The professor sighed, seemed about to comment, but returned to the original matter. "In any case, that plaster Gnome with its vacant politician's smile, has stood upon the lawns of Quillham for 113 years. It is part of our rich heritage. Now suddenly it's gone. What do you know, Mr. Caper?"

"Man, are you whoofing or what? I didn't take your stupid Gnome. But I'll bet I could find out who did. I bet I could find out before you."

"Really, Mr. Caper? You've had a little success solving small mysteries around here. Some people even think you're a regular Sherlock Holmes."

"Who's that?"

"Skip it. But I think you've benefited from blind pig luck and observant companions."

"That's a load," yelled Jimmy. "I'm the smart one. I'm the one who figures things out.
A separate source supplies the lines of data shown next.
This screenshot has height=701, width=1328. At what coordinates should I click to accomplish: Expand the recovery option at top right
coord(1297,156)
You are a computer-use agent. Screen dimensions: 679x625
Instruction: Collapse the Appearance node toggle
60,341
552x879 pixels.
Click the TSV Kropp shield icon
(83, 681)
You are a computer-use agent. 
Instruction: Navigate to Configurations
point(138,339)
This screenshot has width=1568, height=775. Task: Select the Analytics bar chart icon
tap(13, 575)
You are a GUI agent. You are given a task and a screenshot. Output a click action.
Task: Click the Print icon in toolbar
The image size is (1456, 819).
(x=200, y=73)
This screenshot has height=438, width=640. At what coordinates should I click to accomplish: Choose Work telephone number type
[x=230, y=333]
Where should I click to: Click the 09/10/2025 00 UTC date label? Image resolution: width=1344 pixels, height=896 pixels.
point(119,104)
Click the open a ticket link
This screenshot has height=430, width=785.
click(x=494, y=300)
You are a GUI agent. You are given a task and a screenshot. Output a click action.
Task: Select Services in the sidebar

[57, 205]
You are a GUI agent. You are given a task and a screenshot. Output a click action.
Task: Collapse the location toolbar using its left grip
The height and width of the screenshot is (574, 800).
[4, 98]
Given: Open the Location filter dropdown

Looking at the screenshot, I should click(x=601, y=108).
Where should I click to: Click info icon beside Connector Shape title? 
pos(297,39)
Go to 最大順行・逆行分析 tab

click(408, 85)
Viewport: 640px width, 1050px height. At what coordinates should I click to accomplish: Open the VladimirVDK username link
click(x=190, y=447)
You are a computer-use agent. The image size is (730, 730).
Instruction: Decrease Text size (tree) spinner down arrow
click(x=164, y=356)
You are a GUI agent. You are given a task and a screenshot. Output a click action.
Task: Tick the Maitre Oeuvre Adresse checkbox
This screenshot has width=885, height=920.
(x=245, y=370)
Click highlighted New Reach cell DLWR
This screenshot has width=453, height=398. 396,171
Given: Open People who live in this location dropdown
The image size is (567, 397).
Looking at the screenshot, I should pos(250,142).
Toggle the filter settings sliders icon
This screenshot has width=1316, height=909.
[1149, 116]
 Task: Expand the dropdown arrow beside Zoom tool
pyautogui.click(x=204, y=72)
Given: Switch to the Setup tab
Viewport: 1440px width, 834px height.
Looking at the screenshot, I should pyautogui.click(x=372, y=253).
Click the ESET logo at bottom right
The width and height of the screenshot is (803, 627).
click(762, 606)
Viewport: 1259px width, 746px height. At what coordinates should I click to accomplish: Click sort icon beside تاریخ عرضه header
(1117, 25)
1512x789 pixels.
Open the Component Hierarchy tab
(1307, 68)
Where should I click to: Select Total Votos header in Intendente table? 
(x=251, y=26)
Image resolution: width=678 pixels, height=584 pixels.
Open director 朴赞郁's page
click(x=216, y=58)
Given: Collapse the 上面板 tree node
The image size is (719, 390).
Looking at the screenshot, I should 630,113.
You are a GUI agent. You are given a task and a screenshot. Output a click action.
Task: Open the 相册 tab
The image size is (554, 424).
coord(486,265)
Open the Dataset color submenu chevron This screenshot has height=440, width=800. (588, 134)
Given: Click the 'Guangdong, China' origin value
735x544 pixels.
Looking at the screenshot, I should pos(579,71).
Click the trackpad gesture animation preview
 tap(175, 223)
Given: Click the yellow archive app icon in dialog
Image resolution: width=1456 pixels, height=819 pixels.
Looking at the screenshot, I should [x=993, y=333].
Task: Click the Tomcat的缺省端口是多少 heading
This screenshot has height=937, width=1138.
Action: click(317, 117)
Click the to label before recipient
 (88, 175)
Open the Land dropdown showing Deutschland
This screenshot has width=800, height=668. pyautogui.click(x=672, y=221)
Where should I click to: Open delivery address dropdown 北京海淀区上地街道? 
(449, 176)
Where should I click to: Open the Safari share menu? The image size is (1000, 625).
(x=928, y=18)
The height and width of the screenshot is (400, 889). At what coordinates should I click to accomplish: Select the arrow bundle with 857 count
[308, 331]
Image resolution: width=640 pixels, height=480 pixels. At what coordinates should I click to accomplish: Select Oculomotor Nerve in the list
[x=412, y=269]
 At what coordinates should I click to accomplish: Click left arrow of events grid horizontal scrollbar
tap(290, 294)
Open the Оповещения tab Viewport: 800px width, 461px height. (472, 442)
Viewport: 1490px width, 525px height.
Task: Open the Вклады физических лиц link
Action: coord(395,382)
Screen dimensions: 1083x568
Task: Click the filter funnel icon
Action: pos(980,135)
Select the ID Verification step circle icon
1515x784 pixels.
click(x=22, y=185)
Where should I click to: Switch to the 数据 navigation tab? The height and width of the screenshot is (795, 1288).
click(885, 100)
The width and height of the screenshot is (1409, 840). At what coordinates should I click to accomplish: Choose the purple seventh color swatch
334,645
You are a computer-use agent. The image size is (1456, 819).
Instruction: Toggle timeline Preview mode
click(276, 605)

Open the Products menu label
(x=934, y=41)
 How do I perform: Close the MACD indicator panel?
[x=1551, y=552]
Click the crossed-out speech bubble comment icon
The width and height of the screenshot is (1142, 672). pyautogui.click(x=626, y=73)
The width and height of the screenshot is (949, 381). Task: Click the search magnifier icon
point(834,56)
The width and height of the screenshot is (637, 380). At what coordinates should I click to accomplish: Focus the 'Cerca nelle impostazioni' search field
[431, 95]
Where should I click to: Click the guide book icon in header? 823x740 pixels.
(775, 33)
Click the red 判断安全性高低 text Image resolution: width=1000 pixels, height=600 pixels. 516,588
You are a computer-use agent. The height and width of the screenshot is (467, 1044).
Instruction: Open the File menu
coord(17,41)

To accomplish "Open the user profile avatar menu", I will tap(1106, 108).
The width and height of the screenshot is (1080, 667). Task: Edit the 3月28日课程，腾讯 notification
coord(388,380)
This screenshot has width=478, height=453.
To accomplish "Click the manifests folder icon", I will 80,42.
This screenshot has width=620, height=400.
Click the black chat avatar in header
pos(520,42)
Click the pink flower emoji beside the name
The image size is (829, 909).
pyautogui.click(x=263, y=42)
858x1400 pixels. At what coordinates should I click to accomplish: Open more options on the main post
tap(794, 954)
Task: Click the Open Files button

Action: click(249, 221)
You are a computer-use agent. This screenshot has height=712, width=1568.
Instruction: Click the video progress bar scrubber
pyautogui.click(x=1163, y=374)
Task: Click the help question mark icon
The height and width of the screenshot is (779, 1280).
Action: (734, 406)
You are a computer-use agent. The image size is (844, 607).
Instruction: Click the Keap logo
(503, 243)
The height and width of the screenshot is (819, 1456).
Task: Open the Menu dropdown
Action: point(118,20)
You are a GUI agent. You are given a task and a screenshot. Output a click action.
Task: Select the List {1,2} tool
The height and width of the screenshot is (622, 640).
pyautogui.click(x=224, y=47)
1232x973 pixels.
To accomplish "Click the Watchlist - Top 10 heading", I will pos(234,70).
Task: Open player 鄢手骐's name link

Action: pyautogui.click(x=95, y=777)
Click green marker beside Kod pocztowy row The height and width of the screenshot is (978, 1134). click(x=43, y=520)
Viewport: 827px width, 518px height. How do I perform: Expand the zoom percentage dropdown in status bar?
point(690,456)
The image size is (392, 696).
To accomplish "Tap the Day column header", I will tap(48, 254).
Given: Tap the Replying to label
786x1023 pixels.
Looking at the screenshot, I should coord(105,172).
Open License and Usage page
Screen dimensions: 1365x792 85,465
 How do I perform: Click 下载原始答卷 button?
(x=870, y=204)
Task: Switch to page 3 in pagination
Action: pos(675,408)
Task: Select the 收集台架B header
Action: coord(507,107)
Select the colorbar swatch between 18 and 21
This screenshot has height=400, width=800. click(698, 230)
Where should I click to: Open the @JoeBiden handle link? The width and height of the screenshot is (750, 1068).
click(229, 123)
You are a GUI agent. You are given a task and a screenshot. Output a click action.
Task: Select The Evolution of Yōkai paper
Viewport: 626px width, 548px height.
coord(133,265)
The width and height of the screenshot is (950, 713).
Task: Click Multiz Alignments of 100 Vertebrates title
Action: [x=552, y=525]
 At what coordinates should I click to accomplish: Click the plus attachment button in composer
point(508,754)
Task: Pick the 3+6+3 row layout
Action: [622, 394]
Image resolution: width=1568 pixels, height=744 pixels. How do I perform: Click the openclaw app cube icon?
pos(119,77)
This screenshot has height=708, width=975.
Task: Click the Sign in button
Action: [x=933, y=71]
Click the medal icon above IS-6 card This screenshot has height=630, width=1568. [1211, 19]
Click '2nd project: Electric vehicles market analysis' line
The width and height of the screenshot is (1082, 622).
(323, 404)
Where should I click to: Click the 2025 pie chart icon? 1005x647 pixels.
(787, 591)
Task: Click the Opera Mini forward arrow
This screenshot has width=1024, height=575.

And I'll find that gnome and you'll look as dumb as an old wino eating pizza rolls under a bridge."

With a whistling crack, the professor brought the ash cane down on Jimmy's hand.

"Owww! What was that for?"

"Metaphorical insults count the same as real ones. Very well, Mr. Caper. Locate the gnome and we'll discuss intelligence later."

Jimmy smirked. "What do I get for finding it?"

Professor Mancrisp held up the ash cane. "Think more along the lines of what you won't get."

Outside the faculty building, Jimmy and Elmo walked quickly, pulling Quillham blazers tight around their collars in the crisp autumn air. Jimmy seethed, shaking his sore hand. "Where does that old fart get off hitting me?"

"I don't know," said Elmo, still enjoying the moment.

Jimmy seemed mystified. "Nothing sticks to him. I've ratted the professor out to Child Protective Services for beating me with that stick. I've planted kiddie porn on his computer and called the feds. I've told the cops he was an old fruit who tried to queer me. I swear, the guy is made of lucite. Stuff that's worked with every teacher, parent, child psychologist, social worker, and counselor just slides off old Mancrisp. What's worse, he's becoming a hero to other adults. I gotta find a way to pull the plug on Dr. Pizza Roll."

Elmo struggled to keep up with Jimmy."What about the gnome?"

"How the hell should I know? You got five?"

Elmo handed him a new five-dollar bill. "Thanks, McKinley," said Jimmy as he jogged across the quad, away from the hunchback. "I'm gonna get a burger at the student center. Why don't you ask around, see what we can dig up on the gnome. Are we cool?"

"Hey, no problem," called Elmo to Jimmy's back. For a brief moment, he wished he could mentally kill people like in Firestarter, but the moment passed as Elmo wearily waddled off toward the administration building.